2006-01-19 Thread Walter Landry
Nathanael Nerode [EMAIL PROTECTED] wrote:
 [EMAIL PROTECTED] wrote:
  Anthony Towns aj@azure.humbug.org.au wrote:
   On Mon, Jan 16, 2006 at 02:15:09PM -0500, Glenn Maynard wrote:
 No covered work constitutes part of an effective technological 
 protection
 measure: that is to say, distribution of a covered work as part of a 
 system
 to generate or access certain data constitutes general permission at 
 least
 for development, distribution and use, under this License, of other
 software capable of accessing the same data.

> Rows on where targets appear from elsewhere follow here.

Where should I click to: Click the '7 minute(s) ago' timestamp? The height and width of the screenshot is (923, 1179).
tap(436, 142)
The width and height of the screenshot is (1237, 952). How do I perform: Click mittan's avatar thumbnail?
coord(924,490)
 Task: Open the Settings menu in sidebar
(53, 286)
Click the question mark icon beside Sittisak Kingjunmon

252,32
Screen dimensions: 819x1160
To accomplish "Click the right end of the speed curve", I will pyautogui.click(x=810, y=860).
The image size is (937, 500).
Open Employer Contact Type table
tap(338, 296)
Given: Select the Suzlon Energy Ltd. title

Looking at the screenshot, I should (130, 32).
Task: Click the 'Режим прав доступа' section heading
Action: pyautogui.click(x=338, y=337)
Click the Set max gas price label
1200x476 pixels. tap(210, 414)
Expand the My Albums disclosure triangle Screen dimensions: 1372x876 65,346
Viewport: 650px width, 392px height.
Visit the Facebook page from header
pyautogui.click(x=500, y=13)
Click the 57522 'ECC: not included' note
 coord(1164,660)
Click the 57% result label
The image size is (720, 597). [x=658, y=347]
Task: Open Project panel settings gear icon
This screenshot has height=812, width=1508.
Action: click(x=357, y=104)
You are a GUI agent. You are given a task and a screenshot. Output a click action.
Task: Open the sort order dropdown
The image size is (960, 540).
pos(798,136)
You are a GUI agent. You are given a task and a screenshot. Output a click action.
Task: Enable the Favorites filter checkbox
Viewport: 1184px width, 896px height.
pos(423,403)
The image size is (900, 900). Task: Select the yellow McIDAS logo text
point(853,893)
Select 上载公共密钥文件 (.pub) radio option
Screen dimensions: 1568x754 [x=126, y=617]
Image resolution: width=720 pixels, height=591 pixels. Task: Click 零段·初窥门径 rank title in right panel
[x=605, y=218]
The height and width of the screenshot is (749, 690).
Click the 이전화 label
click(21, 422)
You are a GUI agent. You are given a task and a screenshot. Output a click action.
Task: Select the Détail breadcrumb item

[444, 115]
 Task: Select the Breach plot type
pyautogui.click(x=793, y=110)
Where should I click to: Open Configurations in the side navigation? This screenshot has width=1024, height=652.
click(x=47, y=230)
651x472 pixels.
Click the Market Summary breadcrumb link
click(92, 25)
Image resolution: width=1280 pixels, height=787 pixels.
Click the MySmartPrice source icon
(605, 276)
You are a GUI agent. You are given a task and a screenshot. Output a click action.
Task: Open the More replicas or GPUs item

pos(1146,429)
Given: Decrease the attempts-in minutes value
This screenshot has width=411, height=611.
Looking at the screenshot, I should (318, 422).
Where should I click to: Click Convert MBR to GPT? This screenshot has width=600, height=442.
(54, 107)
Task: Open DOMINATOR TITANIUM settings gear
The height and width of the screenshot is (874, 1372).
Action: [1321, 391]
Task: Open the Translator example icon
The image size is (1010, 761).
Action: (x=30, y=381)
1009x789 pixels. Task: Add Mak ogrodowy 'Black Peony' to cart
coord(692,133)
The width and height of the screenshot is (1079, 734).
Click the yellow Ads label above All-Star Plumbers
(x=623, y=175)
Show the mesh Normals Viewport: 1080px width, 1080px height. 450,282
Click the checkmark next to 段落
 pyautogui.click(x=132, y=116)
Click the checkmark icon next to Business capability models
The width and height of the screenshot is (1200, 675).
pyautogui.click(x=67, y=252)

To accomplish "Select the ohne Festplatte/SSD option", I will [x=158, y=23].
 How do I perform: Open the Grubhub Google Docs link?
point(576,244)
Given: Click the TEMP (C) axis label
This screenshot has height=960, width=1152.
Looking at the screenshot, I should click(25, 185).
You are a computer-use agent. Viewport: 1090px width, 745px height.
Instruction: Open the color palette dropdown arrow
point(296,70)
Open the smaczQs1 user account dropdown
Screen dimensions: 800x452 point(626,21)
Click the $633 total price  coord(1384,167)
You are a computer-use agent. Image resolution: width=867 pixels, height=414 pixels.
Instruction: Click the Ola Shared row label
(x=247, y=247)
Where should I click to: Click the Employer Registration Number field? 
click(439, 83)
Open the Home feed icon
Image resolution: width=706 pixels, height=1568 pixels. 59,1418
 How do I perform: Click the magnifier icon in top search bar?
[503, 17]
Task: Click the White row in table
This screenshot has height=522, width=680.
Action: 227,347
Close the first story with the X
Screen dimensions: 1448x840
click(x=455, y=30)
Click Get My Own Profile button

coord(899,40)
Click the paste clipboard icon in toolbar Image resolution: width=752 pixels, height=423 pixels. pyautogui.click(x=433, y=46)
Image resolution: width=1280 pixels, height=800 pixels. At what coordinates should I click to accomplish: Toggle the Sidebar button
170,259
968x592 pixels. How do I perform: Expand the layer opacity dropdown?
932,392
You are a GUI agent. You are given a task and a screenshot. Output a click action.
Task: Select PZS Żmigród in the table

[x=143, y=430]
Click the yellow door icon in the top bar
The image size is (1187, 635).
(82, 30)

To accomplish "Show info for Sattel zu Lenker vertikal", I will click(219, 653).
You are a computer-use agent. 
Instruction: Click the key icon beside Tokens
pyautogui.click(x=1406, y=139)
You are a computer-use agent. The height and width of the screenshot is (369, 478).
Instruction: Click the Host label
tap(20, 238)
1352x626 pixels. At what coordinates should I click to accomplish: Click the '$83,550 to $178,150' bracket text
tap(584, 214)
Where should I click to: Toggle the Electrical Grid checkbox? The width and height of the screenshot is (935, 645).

It sounds like this means if your GPL application accesses data, you 
 grant
a GPL license to every other application that accesses the data.
   
   Not quite -- it says you give general permission for other applications
   to be distributed under the GPL. Which means that when someone does
   reverse engineer your stuff, and puts it in a GPLed app, you can't then
   say You don't have permission to do that because you're violationg my
   patents|the DMCA -- because you've already given them the permission
   you claim they don't have.
  
  I am not disagreeing with you here, but my main issue with this
  paragraph in the license is that it can just not be true.  GPG is an
  effective way of encrypting communications, and having the license say
  otherwise does not change that.
 
 OK, there's a subtle issue here which could be cleared up with a
 small change in the license.
 
 Effective technological protection measure is supposed to mean
 Effective technological protection measure for preventing copying
 or distribution.  This is what it means in the DMCA, which is what
 the clause is referring to.  GPG is not in fact an effective way of
 doing that, since an encrypted copy is still a copy (and can be
 decrypted given some computing power).

That is not how the court ruled in MPAA v. 2600.  2600 was not
circumventing copy protection, they were circumventing the encryption.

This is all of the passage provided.